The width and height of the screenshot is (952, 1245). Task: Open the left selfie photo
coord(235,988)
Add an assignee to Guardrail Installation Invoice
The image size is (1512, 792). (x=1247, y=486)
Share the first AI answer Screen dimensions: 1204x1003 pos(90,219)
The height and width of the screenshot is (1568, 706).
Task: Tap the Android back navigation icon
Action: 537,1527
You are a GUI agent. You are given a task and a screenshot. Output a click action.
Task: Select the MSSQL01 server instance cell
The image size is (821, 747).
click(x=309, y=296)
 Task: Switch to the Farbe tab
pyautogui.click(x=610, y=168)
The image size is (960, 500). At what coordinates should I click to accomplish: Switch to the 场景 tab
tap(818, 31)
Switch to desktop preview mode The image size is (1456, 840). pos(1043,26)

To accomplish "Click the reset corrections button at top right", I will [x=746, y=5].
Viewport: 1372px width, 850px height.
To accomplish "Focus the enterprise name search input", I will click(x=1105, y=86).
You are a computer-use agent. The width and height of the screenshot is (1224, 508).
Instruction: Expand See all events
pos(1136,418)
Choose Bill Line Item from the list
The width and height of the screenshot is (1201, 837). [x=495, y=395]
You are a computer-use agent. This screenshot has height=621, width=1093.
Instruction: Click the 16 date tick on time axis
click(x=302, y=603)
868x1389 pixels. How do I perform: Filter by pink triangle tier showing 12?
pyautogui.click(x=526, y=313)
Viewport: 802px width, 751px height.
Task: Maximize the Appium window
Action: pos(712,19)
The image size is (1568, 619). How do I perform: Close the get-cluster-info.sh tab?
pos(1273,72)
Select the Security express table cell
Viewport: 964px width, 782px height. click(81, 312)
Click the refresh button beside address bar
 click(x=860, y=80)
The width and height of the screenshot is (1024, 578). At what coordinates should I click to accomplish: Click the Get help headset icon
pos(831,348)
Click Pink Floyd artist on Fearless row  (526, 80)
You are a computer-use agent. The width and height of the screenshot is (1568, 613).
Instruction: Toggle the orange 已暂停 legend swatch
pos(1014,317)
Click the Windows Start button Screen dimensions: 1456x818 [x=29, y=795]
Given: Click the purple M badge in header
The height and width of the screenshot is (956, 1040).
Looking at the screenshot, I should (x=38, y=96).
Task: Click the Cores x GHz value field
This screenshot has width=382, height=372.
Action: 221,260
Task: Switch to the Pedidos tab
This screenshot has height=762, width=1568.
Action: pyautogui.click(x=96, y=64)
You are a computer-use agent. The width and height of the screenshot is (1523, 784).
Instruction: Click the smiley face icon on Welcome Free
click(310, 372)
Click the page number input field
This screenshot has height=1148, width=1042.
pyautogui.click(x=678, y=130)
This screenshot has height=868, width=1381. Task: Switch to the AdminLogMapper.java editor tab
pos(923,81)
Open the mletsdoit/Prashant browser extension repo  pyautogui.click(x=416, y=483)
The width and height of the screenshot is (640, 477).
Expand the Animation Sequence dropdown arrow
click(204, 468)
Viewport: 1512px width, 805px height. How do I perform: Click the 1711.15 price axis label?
---
Task statement =>
Reproduce each line of the entries in which the word "computer" is found.

Output =>
You are a computer-use agent. The width and height of the screenshot is (1224, 508).
You are a computer-use agent. This screenshot has height=621, width=1093.
You are a computer-use agent. The width and height of the screenshot is (1568, 613).
You are a computer-use agent. The width and height of the screenshot is (1523, 784).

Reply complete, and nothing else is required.